(Continued from issue #296)

Lunchtime Instructional Talk by Dharma Master Heng Shr on November 23, 2017,
at Gold Wheel Sagely Monastery Emperor Liang’s Jeweled Repentance Dharma Assembly

I would like to share a public record with you. Twenty some years ago a group of dharma friends from Malaysia came to visit the City of Ten Thousand Buddhas. Upon arrival, they expressed the wish to take refuge with the Triple Jewel and did so along with receiving the five precepts in a ceremonial held at the Buddha Hall. Afterwards someone suggested heading to the abbot’s quarters at Building K to bow respect to the Venerable Master. The group joyfully made their way to pay their respect to the Venerable Master. Surprisingly, as soon as the Venerable Master opened the door, he commanded, “All of you, kneel down. I will be transmitting the bodhisattva precepts to all of you today.” Some people were thinking, “I don’t think I want to take the bodhisattva precepts. I’m leaving.” The differentiation of the single thought of the mind starts to manifest itself from this point on. Those who did not want to receive the precepts got up and left. Others who were indecisive, not knowing what to do, eventually followed the ones who knelt down.

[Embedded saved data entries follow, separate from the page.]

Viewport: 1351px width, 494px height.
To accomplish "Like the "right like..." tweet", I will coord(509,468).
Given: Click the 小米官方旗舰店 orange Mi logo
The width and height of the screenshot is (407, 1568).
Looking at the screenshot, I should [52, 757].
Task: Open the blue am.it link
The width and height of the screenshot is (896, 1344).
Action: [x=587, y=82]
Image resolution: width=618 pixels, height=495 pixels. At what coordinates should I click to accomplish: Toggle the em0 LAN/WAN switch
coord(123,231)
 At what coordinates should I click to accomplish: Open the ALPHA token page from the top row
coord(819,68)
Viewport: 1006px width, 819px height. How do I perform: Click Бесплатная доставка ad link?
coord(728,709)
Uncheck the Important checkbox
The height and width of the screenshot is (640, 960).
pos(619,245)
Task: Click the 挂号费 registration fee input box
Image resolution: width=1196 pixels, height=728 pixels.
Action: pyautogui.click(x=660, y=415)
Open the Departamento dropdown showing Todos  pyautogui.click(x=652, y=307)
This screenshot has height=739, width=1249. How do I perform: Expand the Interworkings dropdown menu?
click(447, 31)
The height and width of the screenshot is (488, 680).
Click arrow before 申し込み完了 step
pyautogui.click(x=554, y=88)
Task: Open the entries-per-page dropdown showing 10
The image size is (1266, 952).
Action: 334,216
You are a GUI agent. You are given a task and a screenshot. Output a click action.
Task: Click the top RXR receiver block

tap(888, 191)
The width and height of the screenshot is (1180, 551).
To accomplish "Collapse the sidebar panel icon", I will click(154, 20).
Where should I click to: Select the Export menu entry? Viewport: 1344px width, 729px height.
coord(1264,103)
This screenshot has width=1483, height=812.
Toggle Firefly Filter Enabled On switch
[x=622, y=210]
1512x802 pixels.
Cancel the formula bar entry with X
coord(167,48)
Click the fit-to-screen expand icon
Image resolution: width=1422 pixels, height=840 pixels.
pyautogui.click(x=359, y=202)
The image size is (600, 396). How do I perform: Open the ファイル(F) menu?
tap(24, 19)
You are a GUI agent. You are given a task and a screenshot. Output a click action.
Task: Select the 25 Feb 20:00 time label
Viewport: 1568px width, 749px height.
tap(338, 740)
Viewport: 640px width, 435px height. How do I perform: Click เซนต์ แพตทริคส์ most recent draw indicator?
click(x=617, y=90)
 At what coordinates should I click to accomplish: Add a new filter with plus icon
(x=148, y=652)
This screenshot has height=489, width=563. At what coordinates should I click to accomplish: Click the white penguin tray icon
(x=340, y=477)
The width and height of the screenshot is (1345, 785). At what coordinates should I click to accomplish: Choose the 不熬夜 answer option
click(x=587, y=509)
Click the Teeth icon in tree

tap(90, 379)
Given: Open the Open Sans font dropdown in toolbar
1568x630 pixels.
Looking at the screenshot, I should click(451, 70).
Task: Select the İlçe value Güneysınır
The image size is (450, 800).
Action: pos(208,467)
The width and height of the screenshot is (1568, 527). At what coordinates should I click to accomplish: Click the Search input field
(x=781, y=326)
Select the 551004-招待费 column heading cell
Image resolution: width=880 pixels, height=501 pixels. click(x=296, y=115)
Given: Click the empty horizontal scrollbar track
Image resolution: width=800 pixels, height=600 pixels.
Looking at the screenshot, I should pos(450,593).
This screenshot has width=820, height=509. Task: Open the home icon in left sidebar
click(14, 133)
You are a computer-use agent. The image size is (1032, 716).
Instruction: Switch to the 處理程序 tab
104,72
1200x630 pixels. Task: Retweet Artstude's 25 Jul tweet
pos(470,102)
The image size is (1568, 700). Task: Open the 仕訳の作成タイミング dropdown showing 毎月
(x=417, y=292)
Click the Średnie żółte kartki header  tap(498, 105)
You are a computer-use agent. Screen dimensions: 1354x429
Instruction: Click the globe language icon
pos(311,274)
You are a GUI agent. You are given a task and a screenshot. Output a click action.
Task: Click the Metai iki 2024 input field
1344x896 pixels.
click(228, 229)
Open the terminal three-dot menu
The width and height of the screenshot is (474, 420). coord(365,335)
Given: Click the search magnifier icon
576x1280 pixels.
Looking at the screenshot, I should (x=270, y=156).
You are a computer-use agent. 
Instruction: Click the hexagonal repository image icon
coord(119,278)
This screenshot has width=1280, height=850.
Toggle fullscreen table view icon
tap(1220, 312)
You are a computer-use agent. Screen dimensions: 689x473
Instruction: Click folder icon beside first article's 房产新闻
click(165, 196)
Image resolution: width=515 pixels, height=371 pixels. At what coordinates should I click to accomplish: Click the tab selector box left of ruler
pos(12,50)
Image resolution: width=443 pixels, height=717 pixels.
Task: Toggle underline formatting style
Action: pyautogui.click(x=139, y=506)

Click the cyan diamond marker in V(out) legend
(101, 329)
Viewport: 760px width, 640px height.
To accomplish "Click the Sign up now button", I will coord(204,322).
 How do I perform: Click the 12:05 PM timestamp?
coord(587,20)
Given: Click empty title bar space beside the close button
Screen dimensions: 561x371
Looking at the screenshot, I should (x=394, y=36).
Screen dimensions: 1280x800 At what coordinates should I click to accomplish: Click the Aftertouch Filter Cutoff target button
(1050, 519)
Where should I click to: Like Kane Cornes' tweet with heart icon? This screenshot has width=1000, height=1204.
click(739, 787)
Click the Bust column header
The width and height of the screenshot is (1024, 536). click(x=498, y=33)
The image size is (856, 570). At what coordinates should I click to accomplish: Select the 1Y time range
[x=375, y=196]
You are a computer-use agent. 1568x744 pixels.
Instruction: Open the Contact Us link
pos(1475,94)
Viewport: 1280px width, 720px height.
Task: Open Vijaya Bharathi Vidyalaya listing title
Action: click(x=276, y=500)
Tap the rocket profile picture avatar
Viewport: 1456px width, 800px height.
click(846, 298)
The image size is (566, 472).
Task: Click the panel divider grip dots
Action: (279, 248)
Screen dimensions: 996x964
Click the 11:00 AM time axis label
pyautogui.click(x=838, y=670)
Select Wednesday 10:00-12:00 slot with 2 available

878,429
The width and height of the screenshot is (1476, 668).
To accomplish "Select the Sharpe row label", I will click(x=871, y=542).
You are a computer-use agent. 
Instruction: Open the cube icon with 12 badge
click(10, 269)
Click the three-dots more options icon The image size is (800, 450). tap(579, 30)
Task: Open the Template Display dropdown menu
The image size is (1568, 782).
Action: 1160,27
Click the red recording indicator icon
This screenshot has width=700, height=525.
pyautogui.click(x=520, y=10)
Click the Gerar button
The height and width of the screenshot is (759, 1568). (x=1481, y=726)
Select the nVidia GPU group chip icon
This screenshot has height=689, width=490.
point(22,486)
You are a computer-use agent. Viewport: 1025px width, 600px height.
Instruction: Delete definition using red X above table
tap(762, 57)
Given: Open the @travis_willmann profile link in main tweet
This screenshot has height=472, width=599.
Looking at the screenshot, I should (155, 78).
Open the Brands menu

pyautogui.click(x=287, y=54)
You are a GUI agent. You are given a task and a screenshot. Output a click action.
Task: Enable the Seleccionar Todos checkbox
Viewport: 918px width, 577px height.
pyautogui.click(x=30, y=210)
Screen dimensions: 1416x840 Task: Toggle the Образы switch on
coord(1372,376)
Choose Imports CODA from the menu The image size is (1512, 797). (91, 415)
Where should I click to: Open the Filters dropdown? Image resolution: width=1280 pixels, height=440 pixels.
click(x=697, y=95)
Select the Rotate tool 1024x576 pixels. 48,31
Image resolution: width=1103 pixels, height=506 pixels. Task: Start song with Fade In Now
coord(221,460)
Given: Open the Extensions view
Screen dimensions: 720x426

After everyone knelt down, the Venerable Master took a plastic saucer (like the saucer we use to place incense and flower when making offering to the buddhas in the beginning of the repentance ceremony) and spoke, “First, not killing living beings, a upasaka precept, can you uphold it?” Then the Venerable Master held up the saucer like a makeshift gavel and slammed it down the table. Everyone answered in unison, “Yes I can uphold it!” “Second, not stealing, is also a upasaka precept, can you uphold it?’ so on and so forth. Eventually, everyone received the transmission of Bodhisattva precepts from the Venerable in a peculiar manner.

During lunchtime after the transmission of the bodhisattva precepts, the Venerable Master said, “Oh, today a few hundred people, two to three hundred of them, came to request the transmission of the bodhisattva precepts.” The dozen or so in the group who stayed and received the precepts looked confused and mumbled, “Two, three hundred people? I don’t think so. There was only about a dozen of us there.” Unbeknown to them, the Venerable Master drew upon the presence of the few living beings from the human realm and utilized them as the influential assembly in order to facilitate the transmission of the bodhisattva precepts to the multitude of formless, invisible, suffering beings.

In the ten dharma realms, the world we live in depends on the action carried out by the single thought of the mind. Every single world is the destination shaped within our own mind. In no way can it be given or granted to us by anyone else. Why do we harbor resentment? Why do we foster jealousy? Why do we give rise to anger and afflictions? These are all unnecessary.